Stephen put what face he could upon it, but this was not his day. The re-wrapping of the pot and the packing of the ironmongery took so long that they had to run furiously for the Salisbury coach, hallooing to make it pause; it did take Martin up, but as it bowed fast and faster still away, already somewhat late, Stephen noticed that the hand he was waving still held the medium-sized jelly-bag.
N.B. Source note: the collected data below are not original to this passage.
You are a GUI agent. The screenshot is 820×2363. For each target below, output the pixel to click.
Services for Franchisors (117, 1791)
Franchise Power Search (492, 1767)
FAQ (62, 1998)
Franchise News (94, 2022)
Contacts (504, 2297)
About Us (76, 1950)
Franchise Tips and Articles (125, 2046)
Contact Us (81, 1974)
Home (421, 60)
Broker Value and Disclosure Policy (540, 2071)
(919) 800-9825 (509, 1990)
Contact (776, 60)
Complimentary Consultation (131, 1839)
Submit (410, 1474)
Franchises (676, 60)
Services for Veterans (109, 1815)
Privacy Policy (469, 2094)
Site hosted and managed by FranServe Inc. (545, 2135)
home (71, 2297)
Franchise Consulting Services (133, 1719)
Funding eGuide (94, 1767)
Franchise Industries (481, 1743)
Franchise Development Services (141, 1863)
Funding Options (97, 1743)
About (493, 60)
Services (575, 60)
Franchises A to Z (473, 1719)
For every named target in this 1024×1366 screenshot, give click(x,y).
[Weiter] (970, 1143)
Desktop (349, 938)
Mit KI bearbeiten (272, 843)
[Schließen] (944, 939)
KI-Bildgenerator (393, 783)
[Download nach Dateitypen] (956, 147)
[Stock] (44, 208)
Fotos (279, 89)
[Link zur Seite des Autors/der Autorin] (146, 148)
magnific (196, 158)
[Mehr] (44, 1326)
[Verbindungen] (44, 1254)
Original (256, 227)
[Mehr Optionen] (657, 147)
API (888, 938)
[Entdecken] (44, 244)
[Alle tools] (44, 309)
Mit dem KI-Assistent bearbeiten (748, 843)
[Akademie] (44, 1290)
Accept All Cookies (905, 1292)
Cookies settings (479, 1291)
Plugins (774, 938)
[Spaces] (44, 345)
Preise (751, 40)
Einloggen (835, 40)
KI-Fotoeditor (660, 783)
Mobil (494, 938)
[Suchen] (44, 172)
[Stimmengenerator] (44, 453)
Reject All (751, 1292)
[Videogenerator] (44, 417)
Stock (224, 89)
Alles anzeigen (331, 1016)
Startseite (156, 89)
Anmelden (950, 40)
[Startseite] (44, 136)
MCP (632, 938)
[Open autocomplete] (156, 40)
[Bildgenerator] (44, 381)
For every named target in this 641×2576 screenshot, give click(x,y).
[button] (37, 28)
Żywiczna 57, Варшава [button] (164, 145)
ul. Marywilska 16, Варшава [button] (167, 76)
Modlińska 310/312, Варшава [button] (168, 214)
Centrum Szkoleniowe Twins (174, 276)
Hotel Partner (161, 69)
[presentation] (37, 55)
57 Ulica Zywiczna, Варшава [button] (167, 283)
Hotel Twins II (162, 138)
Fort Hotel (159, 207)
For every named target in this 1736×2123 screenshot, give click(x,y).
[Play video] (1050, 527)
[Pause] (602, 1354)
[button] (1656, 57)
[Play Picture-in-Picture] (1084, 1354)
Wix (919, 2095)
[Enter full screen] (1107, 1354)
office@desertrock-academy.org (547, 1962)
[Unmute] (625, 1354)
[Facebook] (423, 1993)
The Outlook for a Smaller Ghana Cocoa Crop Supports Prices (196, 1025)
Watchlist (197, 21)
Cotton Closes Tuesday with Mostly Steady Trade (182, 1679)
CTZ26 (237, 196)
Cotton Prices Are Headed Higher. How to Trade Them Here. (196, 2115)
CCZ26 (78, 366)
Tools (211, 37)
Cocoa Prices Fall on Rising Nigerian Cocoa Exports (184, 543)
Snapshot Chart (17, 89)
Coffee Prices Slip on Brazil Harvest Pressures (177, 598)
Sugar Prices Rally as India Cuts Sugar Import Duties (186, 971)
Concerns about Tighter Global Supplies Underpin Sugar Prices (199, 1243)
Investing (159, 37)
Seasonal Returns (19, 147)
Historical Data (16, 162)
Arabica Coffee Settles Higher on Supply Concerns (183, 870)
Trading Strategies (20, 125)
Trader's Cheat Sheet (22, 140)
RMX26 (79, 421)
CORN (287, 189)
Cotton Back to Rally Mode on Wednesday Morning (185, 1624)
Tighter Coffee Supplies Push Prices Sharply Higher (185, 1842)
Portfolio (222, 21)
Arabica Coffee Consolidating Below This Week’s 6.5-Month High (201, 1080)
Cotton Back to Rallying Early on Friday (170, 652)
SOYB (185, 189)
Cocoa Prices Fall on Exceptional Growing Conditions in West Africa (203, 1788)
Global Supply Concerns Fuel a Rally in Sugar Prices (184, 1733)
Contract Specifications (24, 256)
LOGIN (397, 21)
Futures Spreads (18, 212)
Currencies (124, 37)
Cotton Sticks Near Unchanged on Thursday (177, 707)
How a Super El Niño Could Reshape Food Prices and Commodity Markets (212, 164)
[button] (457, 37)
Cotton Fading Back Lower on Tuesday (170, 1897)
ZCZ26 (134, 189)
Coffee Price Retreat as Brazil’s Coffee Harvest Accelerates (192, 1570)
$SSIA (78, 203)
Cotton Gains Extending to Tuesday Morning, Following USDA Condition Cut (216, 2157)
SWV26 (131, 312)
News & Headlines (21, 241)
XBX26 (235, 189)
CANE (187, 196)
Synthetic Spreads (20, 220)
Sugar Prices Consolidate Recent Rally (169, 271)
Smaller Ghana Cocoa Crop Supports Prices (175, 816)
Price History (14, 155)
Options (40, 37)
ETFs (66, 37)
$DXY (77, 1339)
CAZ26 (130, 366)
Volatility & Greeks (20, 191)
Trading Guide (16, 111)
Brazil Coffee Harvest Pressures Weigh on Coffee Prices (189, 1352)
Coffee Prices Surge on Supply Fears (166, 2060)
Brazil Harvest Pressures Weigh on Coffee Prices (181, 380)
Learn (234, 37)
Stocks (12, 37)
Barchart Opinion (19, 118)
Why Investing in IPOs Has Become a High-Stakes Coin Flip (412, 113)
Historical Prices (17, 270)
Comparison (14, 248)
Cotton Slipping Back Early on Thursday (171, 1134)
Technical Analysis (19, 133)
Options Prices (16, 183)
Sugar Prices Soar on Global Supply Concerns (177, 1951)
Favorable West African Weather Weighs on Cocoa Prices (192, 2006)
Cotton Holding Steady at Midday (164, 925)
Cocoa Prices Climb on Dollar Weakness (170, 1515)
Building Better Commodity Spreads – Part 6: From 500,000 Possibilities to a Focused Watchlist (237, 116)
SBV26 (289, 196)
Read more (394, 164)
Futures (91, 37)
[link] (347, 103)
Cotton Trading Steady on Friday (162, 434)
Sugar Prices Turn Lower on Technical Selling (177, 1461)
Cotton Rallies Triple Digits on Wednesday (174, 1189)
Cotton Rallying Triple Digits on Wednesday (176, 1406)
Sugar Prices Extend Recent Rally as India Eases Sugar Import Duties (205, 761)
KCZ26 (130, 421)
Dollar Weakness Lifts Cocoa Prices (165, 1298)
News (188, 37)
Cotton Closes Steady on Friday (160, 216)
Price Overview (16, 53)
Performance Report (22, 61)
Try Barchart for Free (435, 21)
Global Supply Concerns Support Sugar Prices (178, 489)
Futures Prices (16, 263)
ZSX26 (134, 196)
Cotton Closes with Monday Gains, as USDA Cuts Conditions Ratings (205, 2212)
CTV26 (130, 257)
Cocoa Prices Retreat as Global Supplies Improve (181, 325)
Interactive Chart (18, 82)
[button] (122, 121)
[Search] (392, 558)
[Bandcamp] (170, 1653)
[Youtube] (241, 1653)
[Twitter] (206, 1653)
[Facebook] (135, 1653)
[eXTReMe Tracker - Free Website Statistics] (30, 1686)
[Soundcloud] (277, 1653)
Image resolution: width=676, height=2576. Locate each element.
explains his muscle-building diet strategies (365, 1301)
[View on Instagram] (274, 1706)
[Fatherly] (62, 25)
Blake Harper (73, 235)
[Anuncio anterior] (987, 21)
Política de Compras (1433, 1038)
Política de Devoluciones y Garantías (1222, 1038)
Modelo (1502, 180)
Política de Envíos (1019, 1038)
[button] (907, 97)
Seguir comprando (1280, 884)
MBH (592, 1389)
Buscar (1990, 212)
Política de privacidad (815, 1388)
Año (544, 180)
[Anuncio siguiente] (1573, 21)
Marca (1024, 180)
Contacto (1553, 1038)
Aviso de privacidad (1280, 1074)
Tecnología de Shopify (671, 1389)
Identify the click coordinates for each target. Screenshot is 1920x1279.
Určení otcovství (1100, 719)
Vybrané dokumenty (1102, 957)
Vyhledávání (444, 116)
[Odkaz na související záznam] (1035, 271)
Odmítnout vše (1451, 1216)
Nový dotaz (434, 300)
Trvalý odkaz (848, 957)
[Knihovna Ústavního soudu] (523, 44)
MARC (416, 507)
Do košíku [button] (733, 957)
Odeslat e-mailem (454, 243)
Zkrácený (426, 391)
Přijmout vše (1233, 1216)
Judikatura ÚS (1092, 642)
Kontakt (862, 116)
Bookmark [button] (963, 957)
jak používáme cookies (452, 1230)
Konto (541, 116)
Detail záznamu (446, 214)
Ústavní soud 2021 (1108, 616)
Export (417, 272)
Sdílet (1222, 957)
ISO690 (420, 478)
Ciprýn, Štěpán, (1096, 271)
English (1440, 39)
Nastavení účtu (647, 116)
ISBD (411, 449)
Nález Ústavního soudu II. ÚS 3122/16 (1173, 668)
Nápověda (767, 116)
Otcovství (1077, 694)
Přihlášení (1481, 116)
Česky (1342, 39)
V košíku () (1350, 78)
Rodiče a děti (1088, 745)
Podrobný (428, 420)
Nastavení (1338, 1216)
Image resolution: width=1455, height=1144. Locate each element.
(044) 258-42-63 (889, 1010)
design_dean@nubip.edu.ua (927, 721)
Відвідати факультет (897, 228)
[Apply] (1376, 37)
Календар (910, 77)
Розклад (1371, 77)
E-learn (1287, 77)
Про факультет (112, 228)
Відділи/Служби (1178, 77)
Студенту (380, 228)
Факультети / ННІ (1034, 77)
Slowly he and Moses made their way back to Ashgrove Cottage, and the evening light showed it even more ravaged than before, because by now the entire hail, kitchen, and all that lay beyond on the ground floor had been eviscerated. Where neat stone had been, the startled eye now saw dank malodorous earth, like a battle-field, with pools of water traversed by planks. The flags themselves were being ground on the staging in groups of six, with four powerful seamen heaving the double-weighted bear to and fro with a fifth standing on it, laughing, sprinkling Purbeck grit and directing the jet of water while two hundred years of patina ran away down a neat channel into Jack's asparagus bed. The whole garden was criss-crossed with planks over wet sailcloth, and great amorphous objects stood here and there in the twilight, veiled by still more sailcloth, this time dry.
'Oh Stephen,' cried Jack on seeing his disconsolate face, 'I cannot tell you how pleased I am with the flags. They have taken a little longer than I thought and I am afraid they may not all be finished tonight, but we have already floored part of the back scullery - come and see. There. Ain't that prime?'
'It is as neat as a chess-board,' said Stephen, raising his voice over the thunder of swabs flogging the boards dry overhead.
'Sophie will be amazed,' said Jack. 'Come and see the grinding-stage.'
Work on the grinding-stage had stopped, however: the four heavers stood with their ropes slack, the fifth man was fixed in mid-caper and his water dribbled idly as he too gaped at the post-chaise. Jack followed their gaze and his stern, impatient eye looked straight into Sophie's face. Her expression, incredulous, appalled, instantly changed to open delight.
He plucked her out, kissed her most heartily, and began to explain what they were at - everything shipshape tomorrow - paint dry - flags laid - they had found a disused well in the passage - how were the children? while at the same time in a rapid voice, the words bubbling over one another, she told him of her excellent crossing - nothing at all: slept all the way - obliging, civil people at the inns - kind postboys - children and Mama all well - Frankie and her baby too - a boy - Mr Clotworthy delighted -how lovely to be home. She then recovered her wits and averting her eyes from the wreck of her house she shook Babbington's hand, embraced Stephen tenderly, greeted all the officers, young gentlemen and seamen she knew, and said she would not get in their way - would go and sort her baggage and draw breath in one of the loose-boxes: there was nothing she preferred to a really commodious loose-box.